● **DOCUMENT PASSAGE**
Instead I listened to serious music. Angry music. I liked Joy Division, and Black Flag, and The Smiths, all the depressed bastards screaming or barking or whining their way through the broken world. My music was like shoving broken glass in my ears and sleeping under sandpaper blankets. No moment of joy came without its nihilist brother sneaking up to shake your hand. I don't recall a single song from my teenage years as uninhibitedly happy and goofy as Sayer's little slice of ass-shake. Depeche Mode's "Just Can't Get Enough" comes close, which I didn't learn to enjoy until I was well out of adolescence.

a musical education #01: need

Every weekday I suffer through a snippet of easy listening '70s music in the bathroom at work (read the overly elaborate setup here). Why not turn a mild annoyance into an opportunity to educate myself, and yourself, by the transitive property, about the easy listening music of an earlier generation?

● **INFORMATION SHOWN**
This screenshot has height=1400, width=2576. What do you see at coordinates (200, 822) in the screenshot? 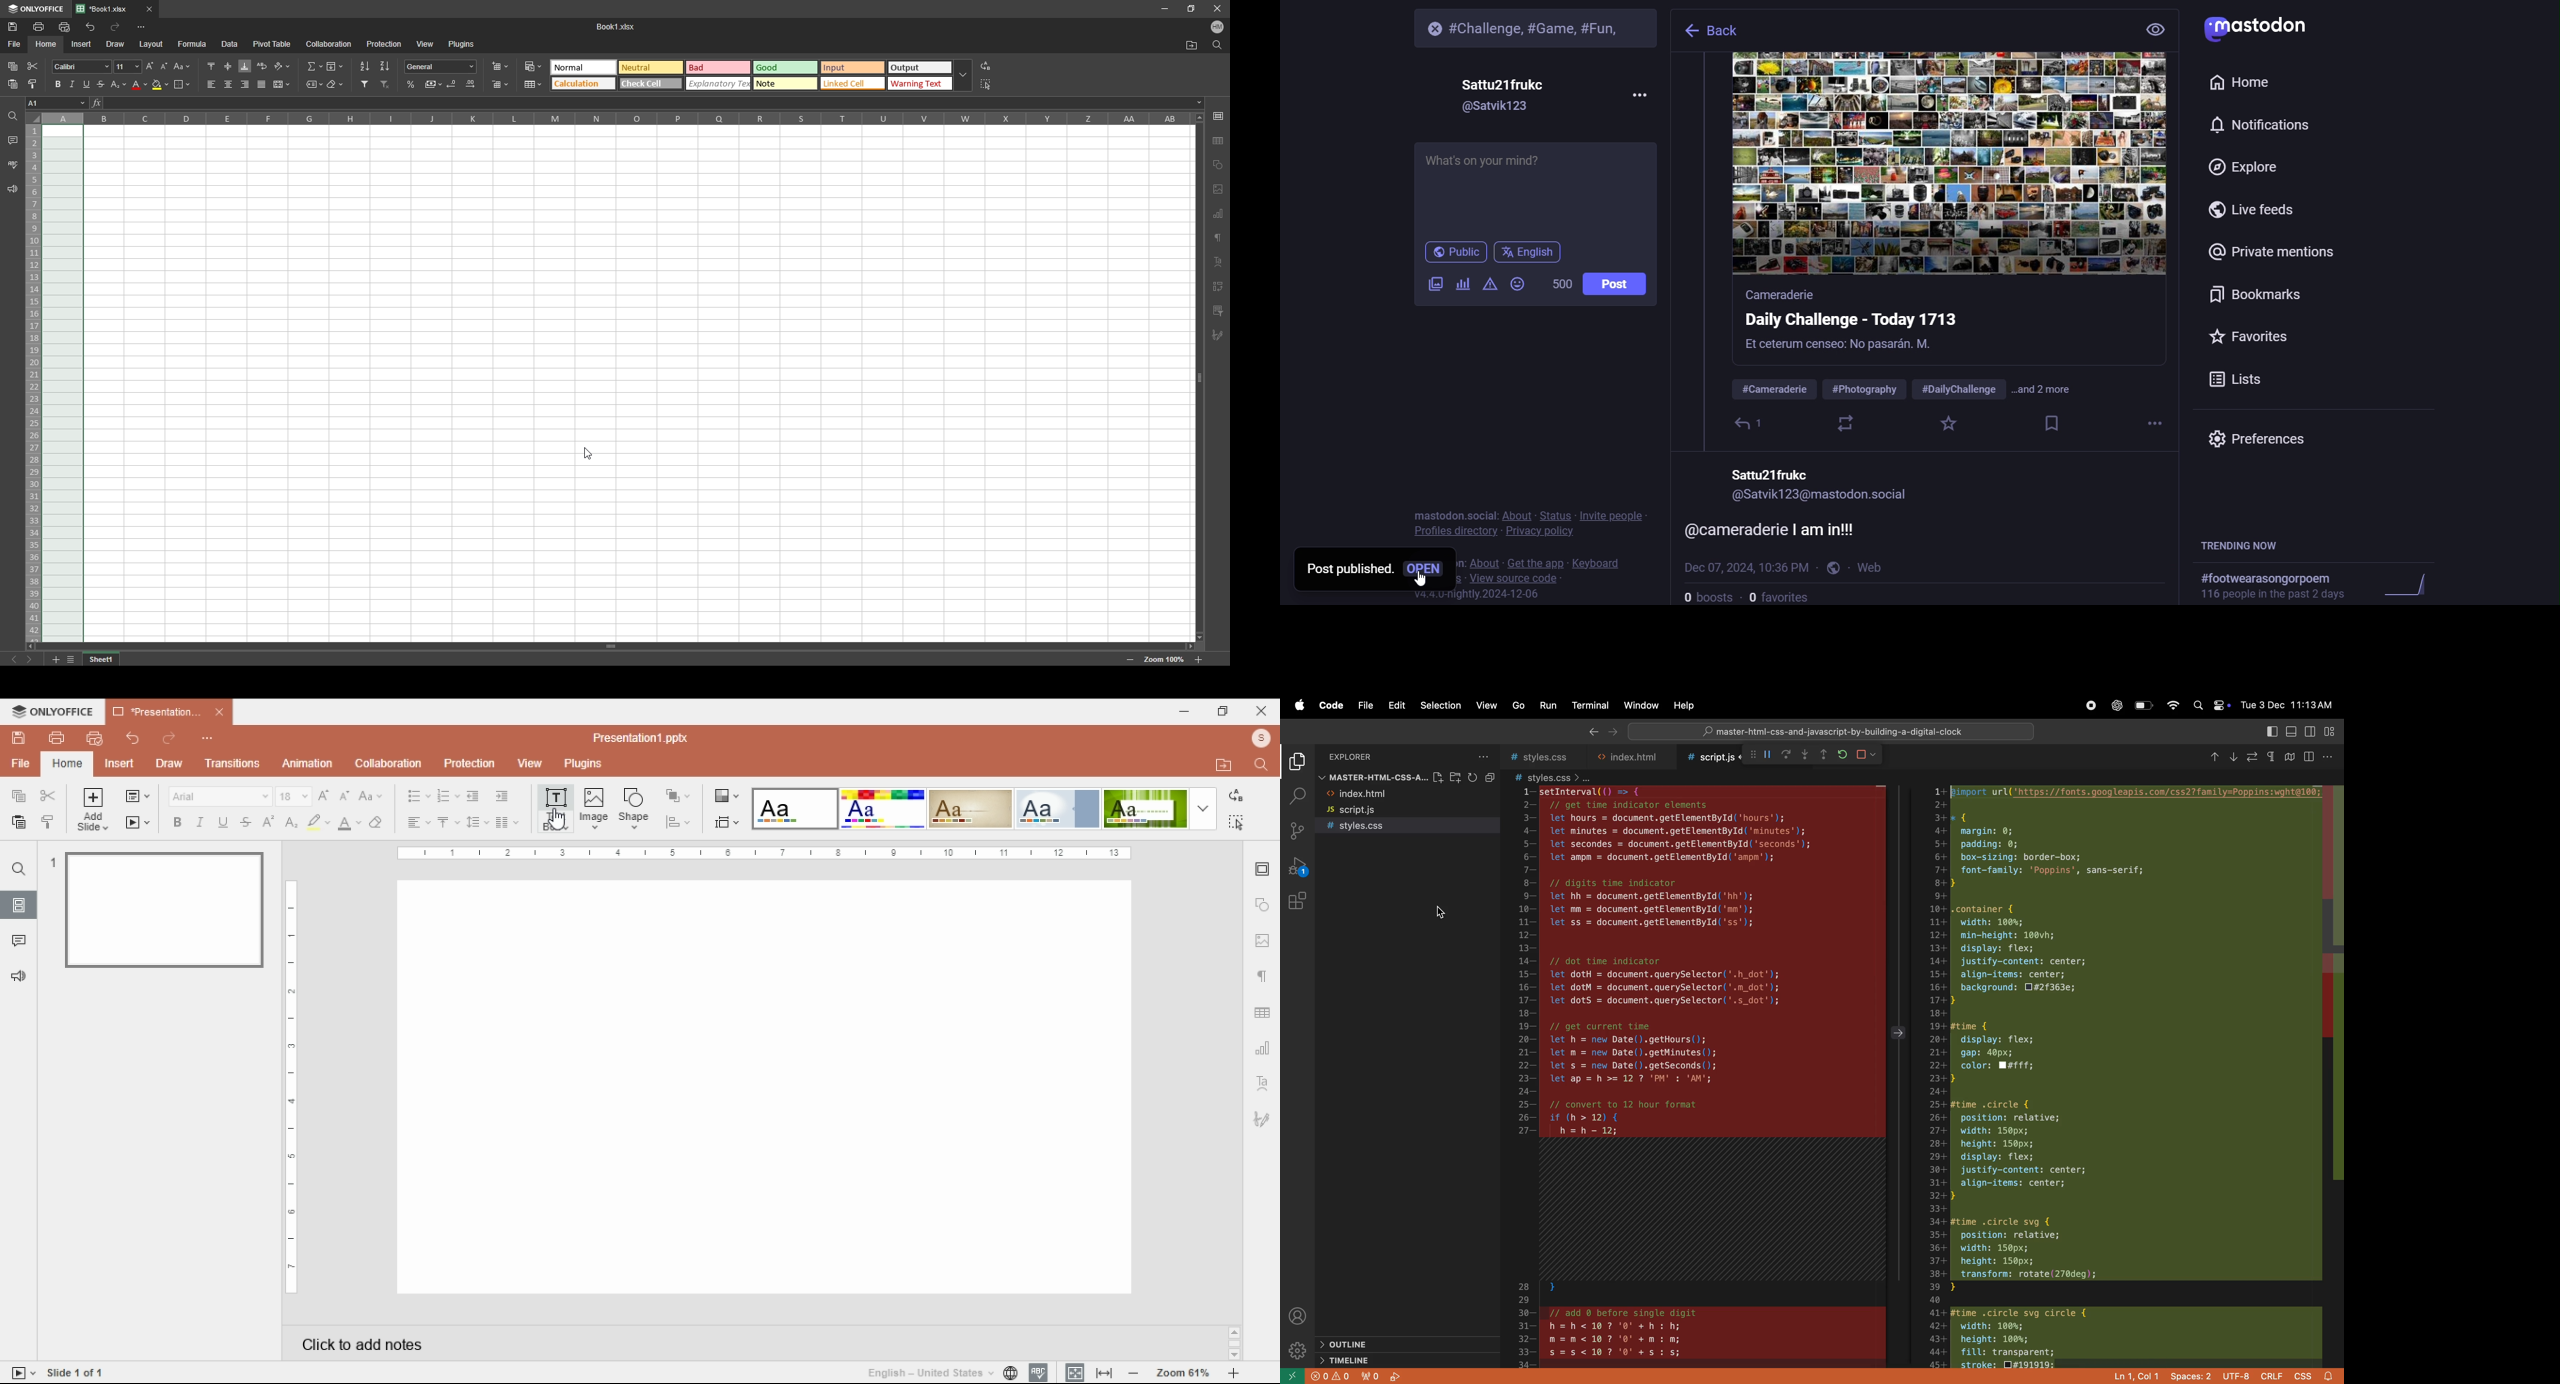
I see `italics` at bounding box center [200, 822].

● **PROBLEM REQUIREMENTS**
Please explain in one to three sentences why the writer of the music passage sets out to learn about the easy listening music of an earlier generation.

● **EXERCISE SOLUTION**
Every weekday the writer has to sit through a snippet of easy listening '70s music in the bathroom at work. The writer decides to turn that mild annoyance into a chance to learn about this music and to teach the reader about it too.